# Exercise description
Your answer must be the lines of the material below, exactly as written, from its first line through the line with "Support (496, 951)", and no pictures.
------------------------------------------------------------
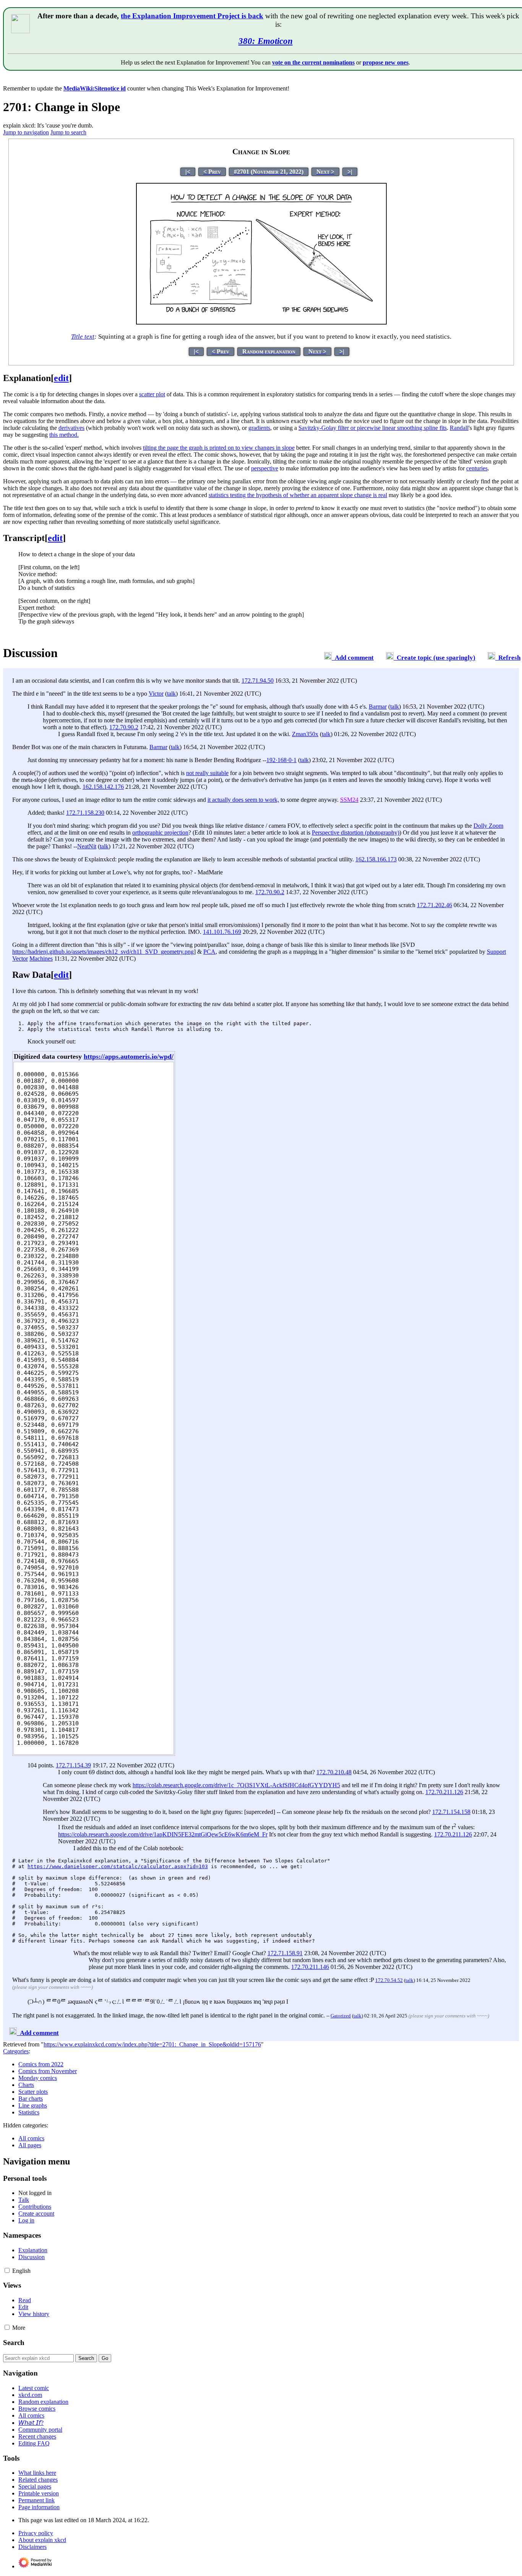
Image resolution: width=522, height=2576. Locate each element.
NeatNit (86, 846)
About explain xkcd (42, 2540)
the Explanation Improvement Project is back (192, 16)
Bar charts (30, 2098)
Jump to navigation (26, 132)
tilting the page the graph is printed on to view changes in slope (219, 447)
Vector (20, 958)
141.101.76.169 (222, 932)
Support (496, 951)
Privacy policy (35, 2533)
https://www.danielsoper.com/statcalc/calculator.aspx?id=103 (118, 1866)
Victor (156, 693)
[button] (7, 2270)
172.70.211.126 (444, 1792)
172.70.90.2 (123, 727)
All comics (31, 2138)
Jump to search (68, 132)
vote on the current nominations (313, 62)
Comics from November (47, 2071)
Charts (26, 2085)
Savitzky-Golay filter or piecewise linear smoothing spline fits (372, 428)
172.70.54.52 (389, 1980)
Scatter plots (33, 2091)
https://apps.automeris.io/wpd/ (128, 1056)
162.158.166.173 (376, 859)
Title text (82, 336)
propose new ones (386, 62)
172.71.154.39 (73, 1765)
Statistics (28, 2112)
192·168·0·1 (281, 760)
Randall (459, 428)
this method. (64, 434)
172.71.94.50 (258, 680)
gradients (259, 428)
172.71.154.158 (451, 1812)
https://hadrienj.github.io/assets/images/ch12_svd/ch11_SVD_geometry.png (103, 951)
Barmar (378, 706)
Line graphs (32, 2105)
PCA (209, 951)
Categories (16, 2051)
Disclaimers (32, 2547)
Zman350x (305, 734)
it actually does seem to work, (243, 799)
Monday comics (37, 2078)
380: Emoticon (265, 41)
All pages (29, 2145)
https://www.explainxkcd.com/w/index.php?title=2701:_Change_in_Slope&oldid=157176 (152, 2044)
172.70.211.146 (310, 1967)
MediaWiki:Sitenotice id (94, 88)
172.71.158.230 (85, 812)
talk (171, 693)
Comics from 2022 (40, 2064)
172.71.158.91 (285, 1953)
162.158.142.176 (103, 786)
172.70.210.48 (334, 1772)
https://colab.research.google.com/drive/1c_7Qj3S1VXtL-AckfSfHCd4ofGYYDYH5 (236, 1785)
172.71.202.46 (434, 905)
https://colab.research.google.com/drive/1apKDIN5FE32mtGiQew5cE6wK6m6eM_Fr (162, 1834)
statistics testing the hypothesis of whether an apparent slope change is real (298, 495)
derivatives (71, 428)
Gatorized (341, 2016)
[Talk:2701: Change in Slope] (328, 657)
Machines (41, 958)
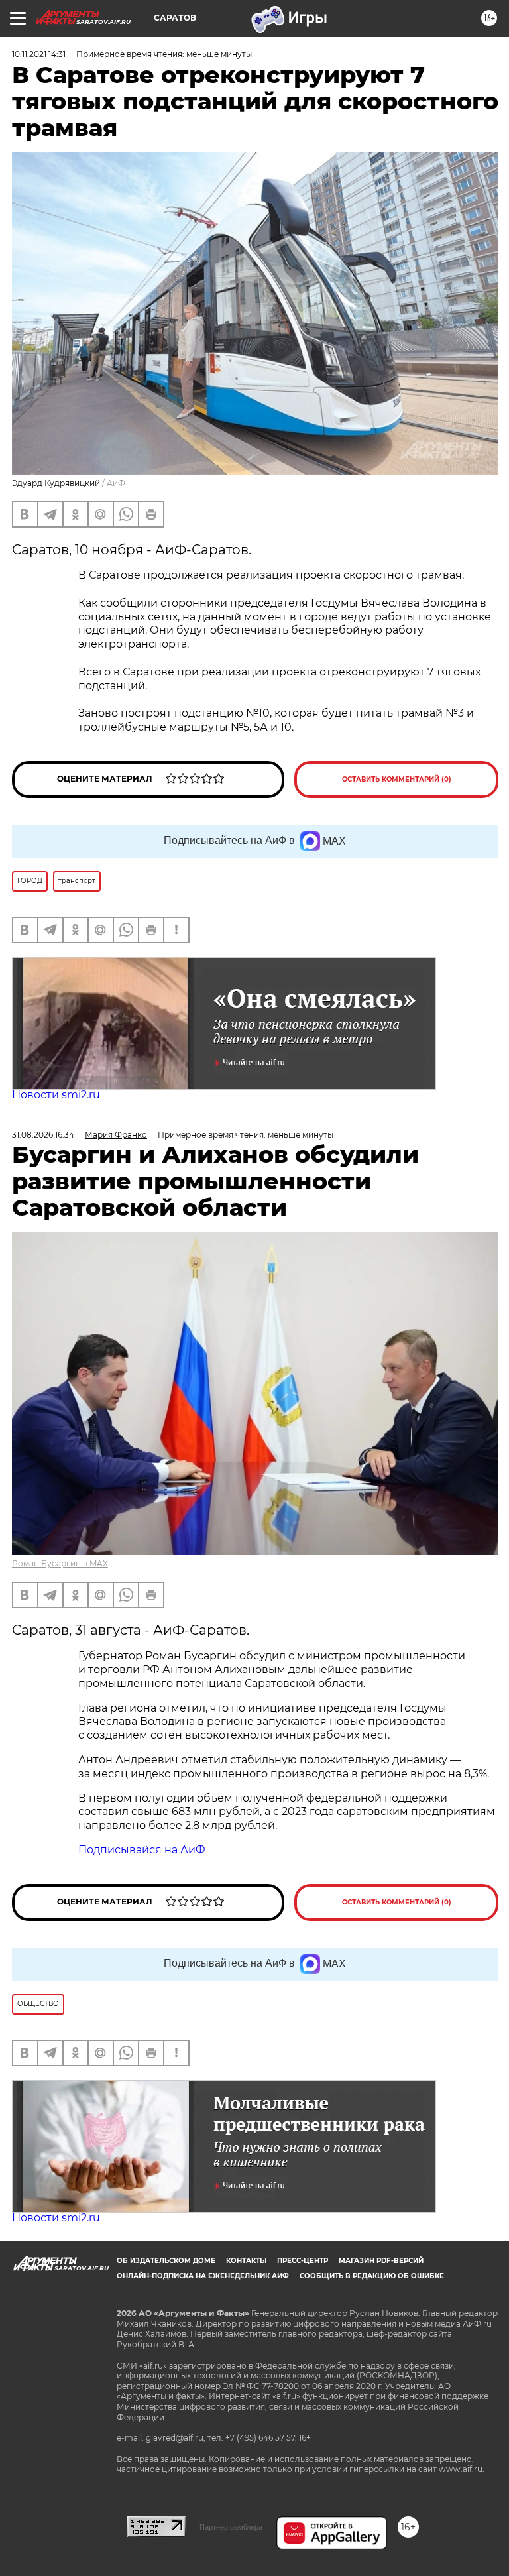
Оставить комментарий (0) (396, 779)
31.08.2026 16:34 (43, 1135)
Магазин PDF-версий (381, 2260)
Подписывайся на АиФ (141, 1850)
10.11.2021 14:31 (39, 54)
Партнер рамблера (230, 2527)
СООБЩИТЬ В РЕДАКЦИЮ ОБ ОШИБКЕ (372, 2276)
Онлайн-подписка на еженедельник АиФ (203, 2276)
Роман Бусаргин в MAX (60, 1563)
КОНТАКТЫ (246, 2260)
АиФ (116, 483)
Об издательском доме (166, 2260)
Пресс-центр (302, 2260)
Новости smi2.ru (56, 1094)
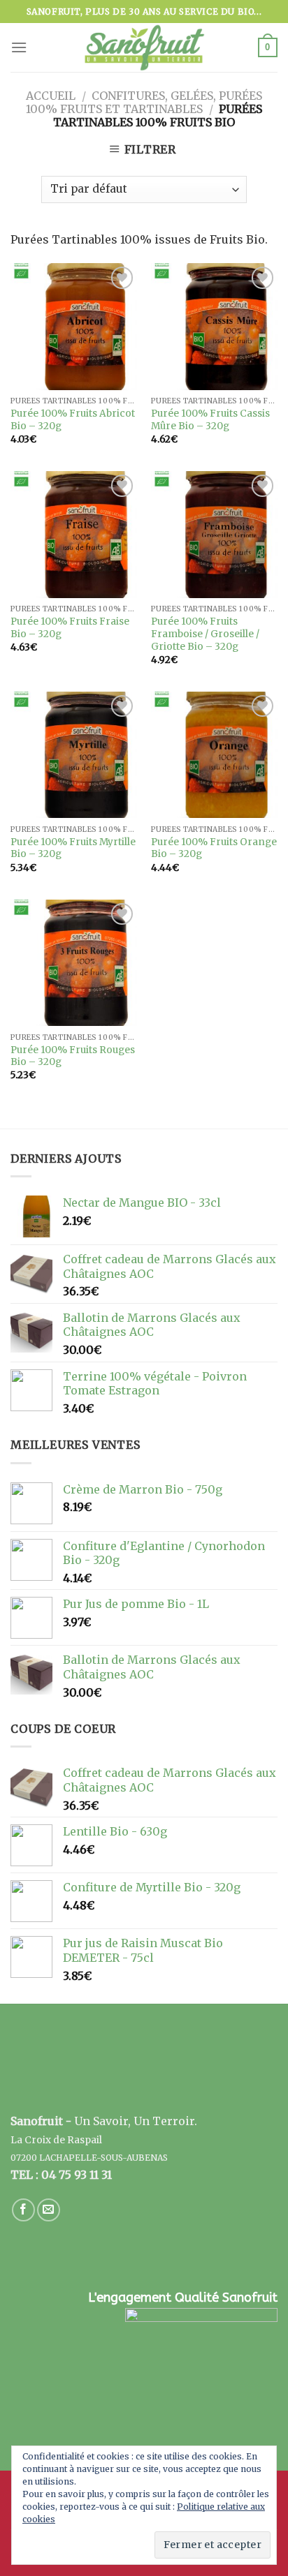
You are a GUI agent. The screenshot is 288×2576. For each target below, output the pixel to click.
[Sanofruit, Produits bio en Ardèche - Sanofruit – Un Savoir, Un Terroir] (144, 47)
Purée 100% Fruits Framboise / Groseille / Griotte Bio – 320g (205, 634)
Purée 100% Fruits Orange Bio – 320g (214, 848)
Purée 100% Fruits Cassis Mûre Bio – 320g (210, 420)
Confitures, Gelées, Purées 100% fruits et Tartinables (144, 102)
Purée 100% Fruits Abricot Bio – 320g (72, 420)
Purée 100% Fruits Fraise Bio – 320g (69, 628)
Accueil (50, 96)
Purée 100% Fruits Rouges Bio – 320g (72, 1056)
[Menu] (18, 47)
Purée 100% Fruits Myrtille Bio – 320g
------------------------------------------------------------
# Answer for the task
Image resolution: width=522, height=2576. Locate each element.
NeatNit (86, 846)
About explain xkcd (42, 2540)
the Explanation Improvement Project is back (192, 16)
Bar charts (30, 2098)
Jump to navigation (26, 132)
tilting the page the graph is printed on to view changes in slope (219, 447)
Vector (20, 958)
141.101.76.169 (222, 932)
Support (496, 951)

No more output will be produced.